The first amendment has not been interpreted to preclude liability for false statements. For example, defamatory statements can be made the basis for liability. 18 U.S.C. § 1001 imposes criminal penalties for knowingly and wilfully concealing or misrepresenting material facts before any department or agency of the United States. Courts uniformly punish perjury. As the Supreme Court stated in [Gertz, 418 U.S. at 340, 94 S.Ct. 2997], "there is no constitutional value in false statements of fact.” Contrary to defendants’ assertions, there is simply no basis to hold that deliberately misrepresenting facts to an administrative body for anticompetitive purposes enjoys blanket first amendment protection.
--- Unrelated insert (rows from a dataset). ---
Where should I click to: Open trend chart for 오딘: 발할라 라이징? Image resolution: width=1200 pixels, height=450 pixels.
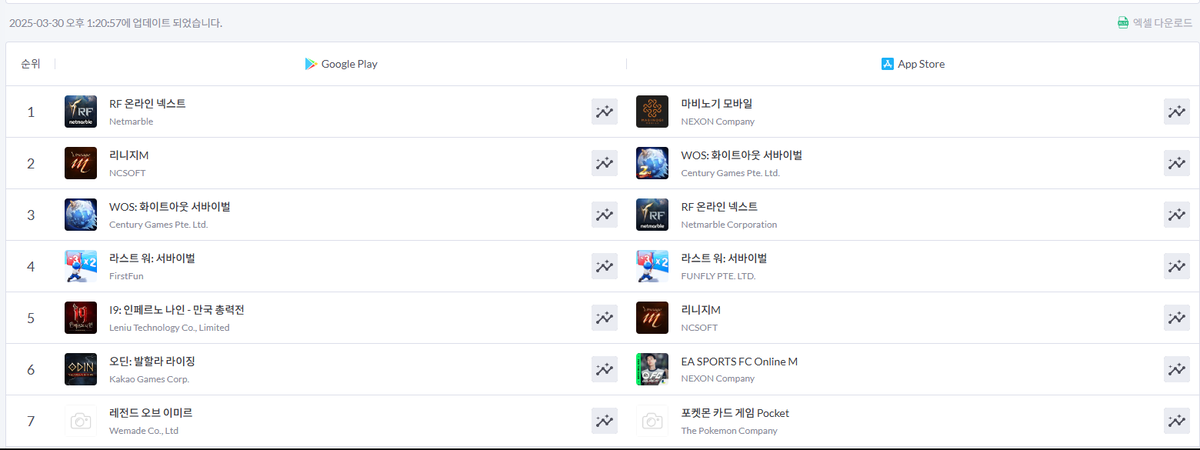(604, 370)
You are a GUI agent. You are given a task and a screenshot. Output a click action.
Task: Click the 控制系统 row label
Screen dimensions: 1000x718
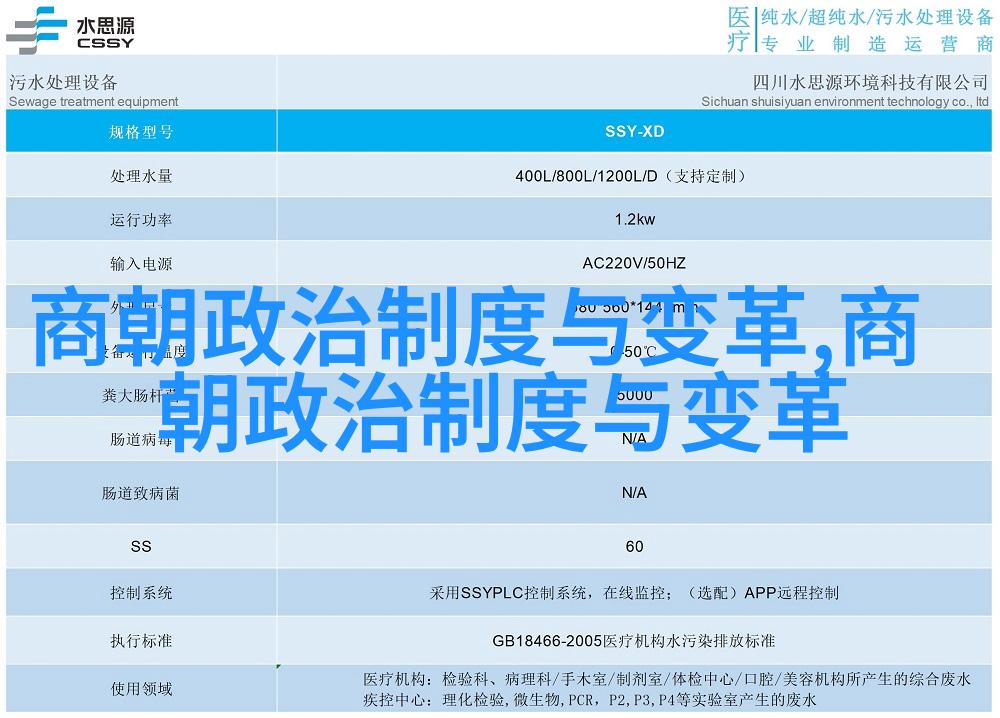tap(141, 593)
690 F.2d at 1261-62. We read Clipper Exxpress to explain, as we have done herein, that although false factual speech is not protected for its own sake such that the First Amendment precludes its prosecution, laws prohibiting it must nonetheless target well-defined subsets of speech like defamation or fraud or other clearly-defined criminal conduct.
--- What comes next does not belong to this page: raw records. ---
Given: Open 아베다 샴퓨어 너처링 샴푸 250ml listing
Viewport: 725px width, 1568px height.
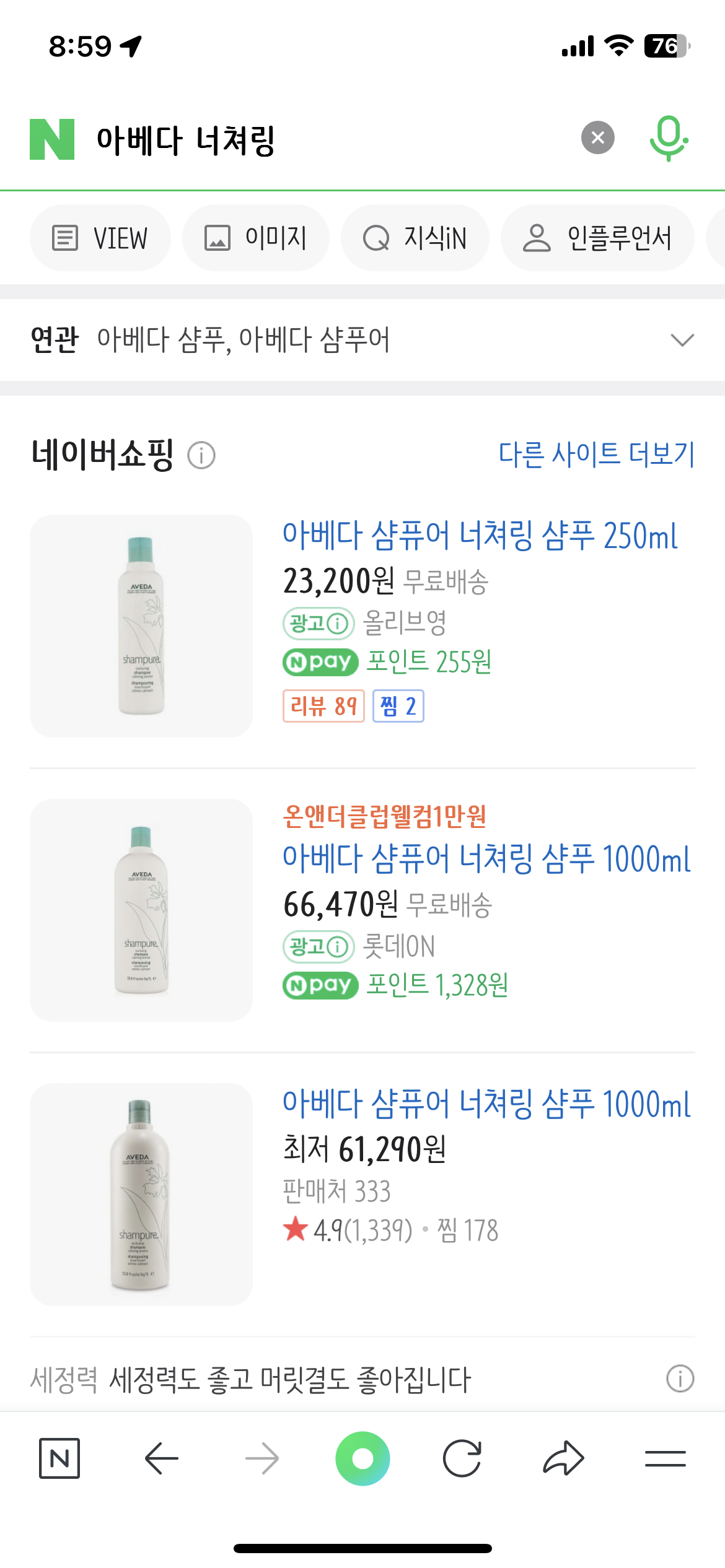Looking at the screenshot, I should [x=480, y=536].
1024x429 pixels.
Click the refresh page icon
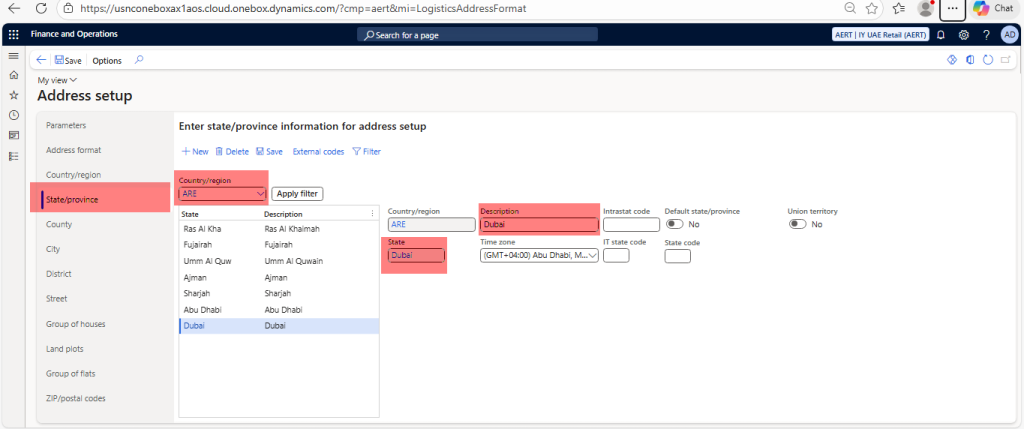[988, 60]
. While it may seem unlikely anything but the most egregious violations of the Act would be prosecuted, we do not determine the constitutionality of the Act based on our assumptions of how prosecutors will, in their discretion, enforce it. See Stevens, 130 S.Ct. at 1591 ("CT]he First Amendment protects against the Government; it does not leave us at the mercy of noblesse oblige. We would not uphold an unconstitutional statute merely because the Government promised to use it responsibly.”).

. The “clear and present danger” rule has long been criticized as being insufficiently protective of First Amendment freedoms when it comes to seditious and some other forms of speech. See Thomas I. Emerson, Toward a General Theory of the First Amendment, 72 Yale L.J. 877, 910-12 (1963). Indeed, the holding of Schenck itself, in which the Court upheld a prosecution for discouraging military enlistment, was accompanied by a strong dissent. However, our purpose here is only to articulate minimum requirements that must be met before a false statement of fact can be removed from First Amendment protection under existing precedents. Some false statements of fact made with scienter *1215and likely to cause a real harm might nonetheless deserve constitutional protection, such as the sort of malicious false speech targeted by the Alien and Sedition Act, see infra pp. 1213-14. In such a case, additional First Amendment scrutiny would obviously be required.
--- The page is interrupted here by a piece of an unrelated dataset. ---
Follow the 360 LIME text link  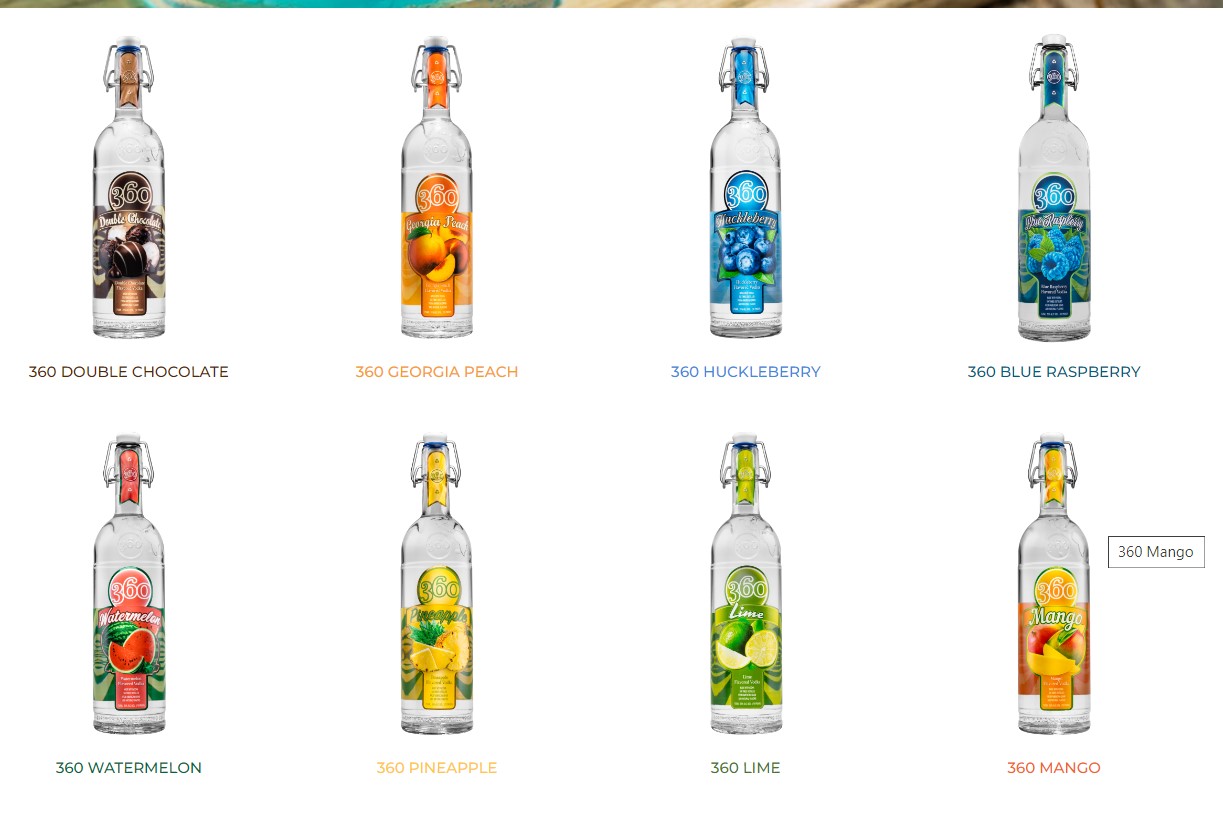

. Judge Bybee emphasizes our failure to identify any other unconstitutional applications of the Act. Of course, we cannot identify other invalid applications because Alvarez's prosecution is the first case brought under the Act in its current form. The second prosecution we know of, United States v. Strandlof, No. 09-cr-00497-REB, 2010 WL 2802691, ended in the defendant's favor, with the district court holding the Act unconstitutional for substantially the same reasons we do.